The image preprocessing process in a complex lighting environment is shown in Figure 1. When the system works, the camera with a frame rate of 30 fps continuously provides the image source as the system input. When the image processor receives the image, it first extracts the region of interest (ROI) according to the preview distance to avoid the processing of useless regions, so as to speed up the processing speed. In fact, the size of the ROI depends on factors such as camera angle and height. Generally speaking, the larger the ROI, the better. However, the larger the ROI, the lower the real-time performance. Therefore, the computing power of the processor should be considered to reasonably select the ROI. Then image preprocessing is carried out. Inspired by the Retinex algorithm, in order to solve the problem that uneven illumination in ROI area will interfere with the extraction, an image correction algorithm based on fast guided filtering and variable-scale two-dimensional gamma function is proposed. Due to only the HSV color space model meeting the requirements for brightness in this paper, there are parameters related to the transmittance or reflectance of the object, so it is necessary to transform the color space. Firstly, the RGB color space is converted to HSV color space, and the lightness component V is adjusted according to the illumination distribution. According to the distribution of illumination components, the overly bright or dark parts in the image are corrected by a variable-scale two-dimensional gamma function, so that the processed image is close to the image under uniform illumination. Finally, the adjusted v component is combined the with h and s components again, The processed image is obtained for subsequent lead extraction.
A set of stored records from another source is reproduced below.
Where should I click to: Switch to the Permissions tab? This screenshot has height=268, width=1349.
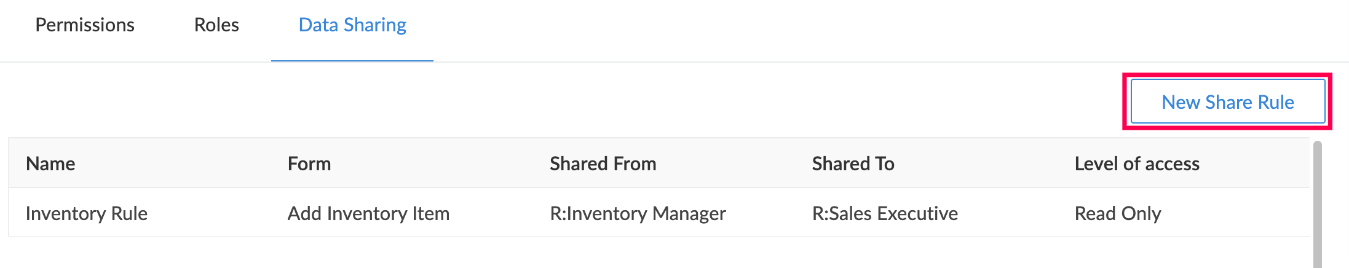pos(85,25)
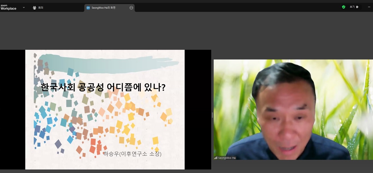Select the SeongWoo Ha의 화면 tab
Screen dimensions: 373x173
click(x=104, y=8)
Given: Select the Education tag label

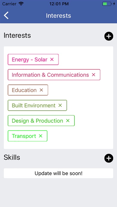Looking at the screenshot, I should click(24, 90).
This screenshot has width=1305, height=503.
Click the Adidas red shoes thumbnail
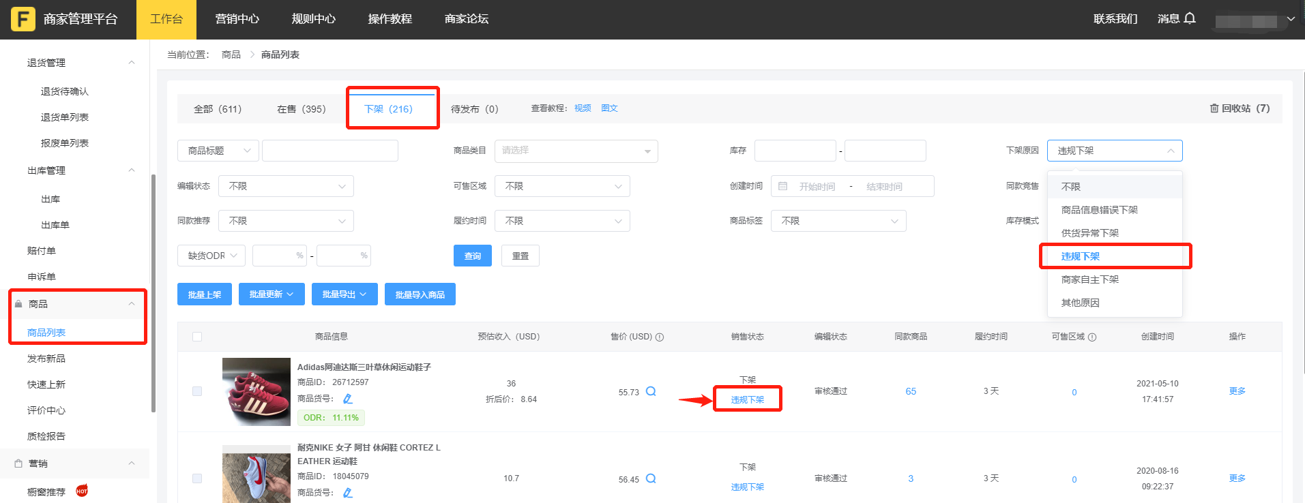tap(256, 391)
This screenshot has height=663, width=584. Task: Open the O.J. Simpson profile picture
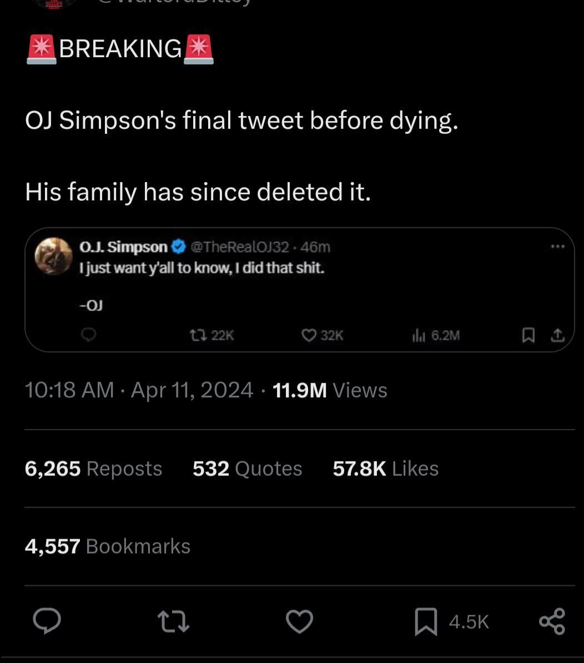(x=53, y=256)
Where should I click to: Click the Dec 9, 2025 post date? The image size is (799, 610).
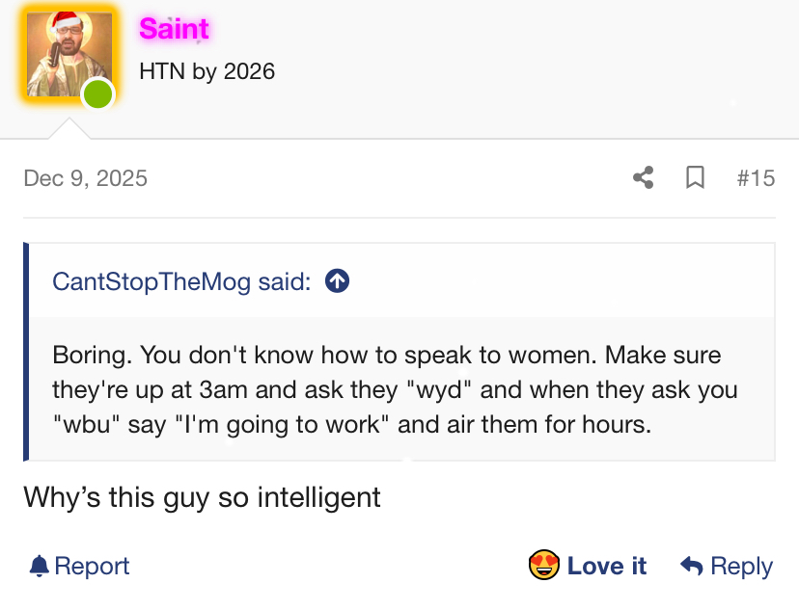85,178
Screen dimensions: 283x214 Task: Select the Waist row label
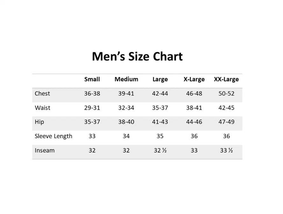pyautogui.click(x=43, y=108)
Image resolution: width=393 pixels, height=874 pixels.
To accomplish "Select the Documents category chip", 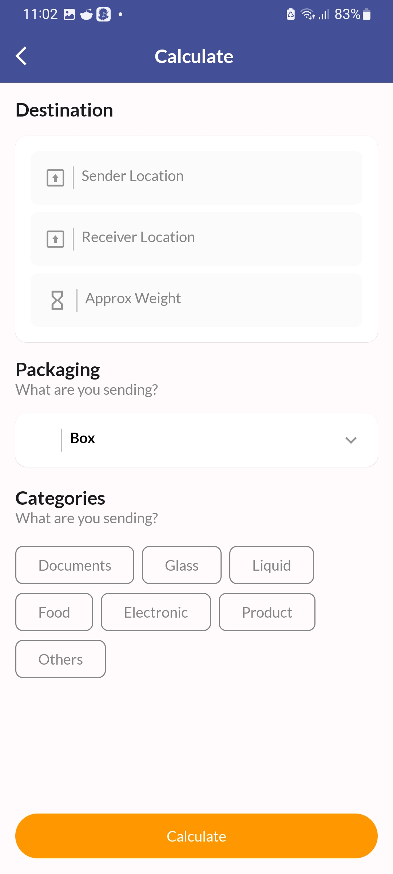I will tap(75, 565).
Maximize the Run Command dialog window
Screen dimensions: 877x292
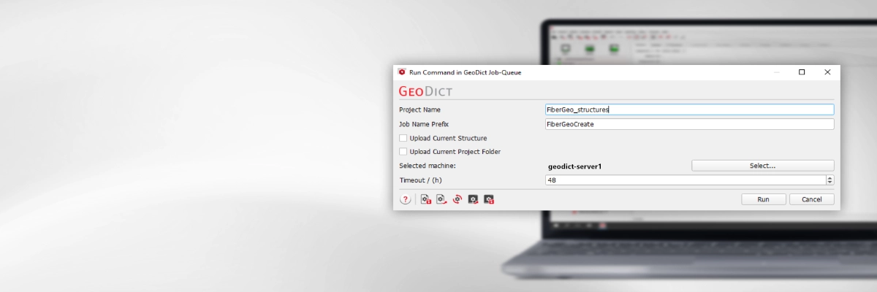click(x=802, y=72)
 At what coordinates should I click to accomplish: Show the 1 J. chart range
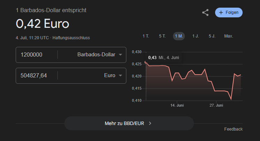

Inspired by the Retinex algorithm and introducing the guided filter with faster processing speed and stronger edge preservation to replace the traditional Retinex Gaussian filter, this paper designs an illumination component extraction algorithm based on a fast guided filter. I is the guide image and p is the input image. The input image p is processed to obtain the output image, so that the gradient of the output image is similar to the guide image, while the gray or brightness is similar to the input image. The algorithm mainly consists of the following steps:

(1)

Calculate the average value of each window of the guide image I and the filtered input image p and store it in meanofi and meanofp. In this paper, the guide image is the same as the filtered input image. At this time, the guide filtering is an edge preserving filtering operation, which can better ensure that the edge details remain in the original state while extracting the illumination component.

(2)

The variance of I and the covariance of I–P are calculated and stored in varofI and covofIp for the next least-squares optimization solution.

(3)

The least-squares method is optimized to solve a and b to minimize the reconstruction error between the output image and the original image. The regularization parameters used in this paper is ε = 0.05. If the variance is much less than ε, it is regarded as a flat region. On the contrary, the gradient is maintained in the region.

(4)

Calculate the mean value of each window in a and b and save it in meanofa and meanofb. The local window radius r used in this paper is 16 and the subsampling ratio is 4.

(5)

q = meanofa.∗I + meanofb, where q is the light component finally extracted.

In the above algorithm, there is a process of average value of each window in the image. Here, the box filtering method is used [34].

After the light component is extracted from the original image, it needs to be adjusted according to the brightness of the light at each pixel—that is, with different degrees of brightness correction according to the brightness of the light component in each region, so as to get rid of the influence of the light component. Gamma correction is a nonlinear global correction method. Nowadays, many scholars use a two-dimensional gamma function for image correction to effectively correct the uneven brightness of an image. On this basis, this paper makes some improvements and extensions, so that the adjustment force depends on the brightness of the illumination component, in order to improve the adaptability and rationality of the algorithm.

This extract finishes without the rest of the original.